* _Selected excerpt_
How Do You Respond To Feedback?

Communication is a critical skill that you need to succeed. There are many dimensions to communication. Your speech, your choice of words, your body language, how you listen, etc. How you respond during communication also plays a vital role as that determines how the conversation you are part of will continue, yielding the type of result you want.

Investor Warren Buffet famously said, “Invest in yourself. The one easy way to become worth 50 percent more than you are now is to hone your written and verbal communication skills. If you can’t communicate, it’s like winking at a girl in the dark–nothing happens. You can have all the brainpower in the world, but you have to transmit it. And the transmission is communication.”

What are the different ways in which we respond? In the book, What got you here won’t get you there, author Marshall Goldsmith shares 6 ways we usually respond, and I will share with you a seventh way that adds a Christian dimension to it.

* _Dataset content_
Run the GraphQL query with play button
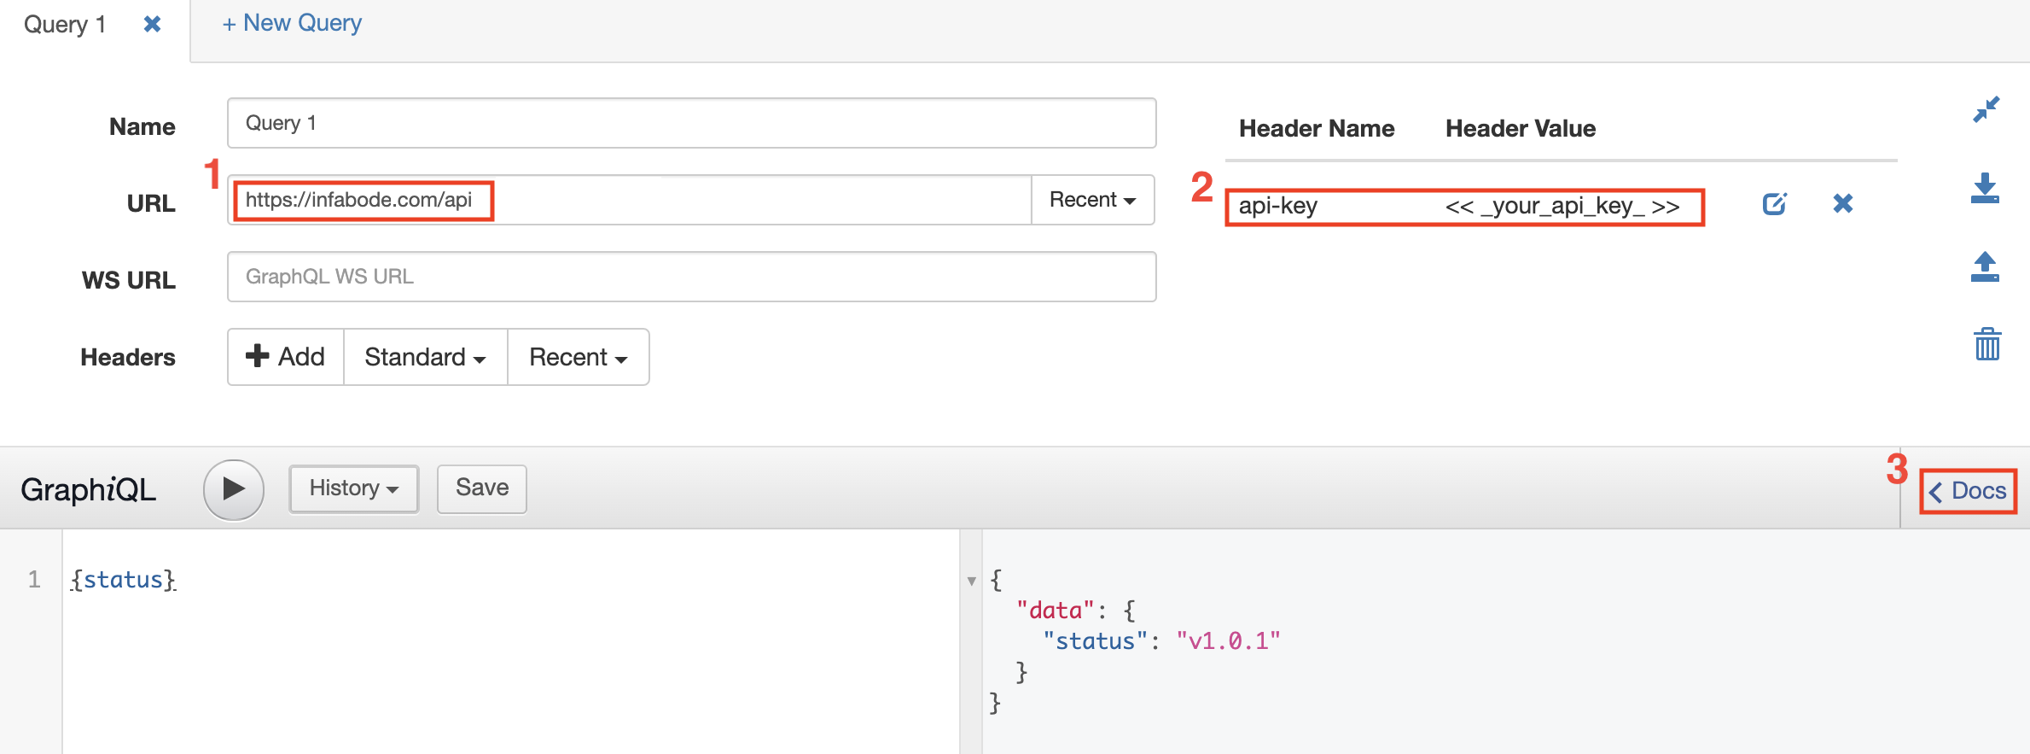Viewport: 2030px width, 754px height. 233,489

* _Exercise_
Reproduce verbatim, from its title through its final sentence, the article above on responding to feedback.

* _Solution for this problem_
How Do You Respond To Feedback?

Communication is a critical skill that you need to succeed. There are many dimensions to communication. Your speech, your choice of words, your body language, how you listen, etc. How you respond during communication also plays a vital role as that determines how the conversation you are part of will continue, yielding the type of result you want.

Investor Warren Buffet famously said, “Invest in yourself. The one easy way to become worth 50 percent more than you are now is to hone your written and verbal communication skills. If you can’t communicate, it’s like winking at a girl in the dark–nothing happens. You can have all the brainpower in the world, but you have to transmit it. And the transmission is communication.”

What are the different ways in which we respond? In the book, What got you here won’t get you there, author Marshall Goldsmith shares 6 ways we usually respond, and I will share with you a seventh way that adds a Christian dimension to it.